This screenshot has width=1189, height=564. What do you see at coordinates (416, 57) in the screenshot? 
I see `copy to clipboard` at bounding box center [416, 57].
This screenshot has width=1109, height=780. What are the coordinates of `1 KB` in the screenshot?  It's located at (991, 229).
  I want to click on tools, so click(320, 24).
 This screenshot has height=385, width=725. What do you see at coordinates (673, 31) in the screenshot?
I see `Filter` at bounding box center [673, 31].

....................

Problem to work on> Render everything from the line containing "This screenshot has width=1109, height=780." down to the end of the records as a JSON list of strings, one string per line, omitting any blank lines.

Reply>
[
  "This screenshot has width=1109, height=780. What are the coordinates of `1 KB` in the screenshot?  It's located at (991, 229).",
  "  I want to click on tools, so click(320, 24).",
  " This screenshot has height=385, width=725. What do you see at coordinates (673, 31) in the screenshot?",
  "I see `Filter` at bounding box center [673, 31]."
]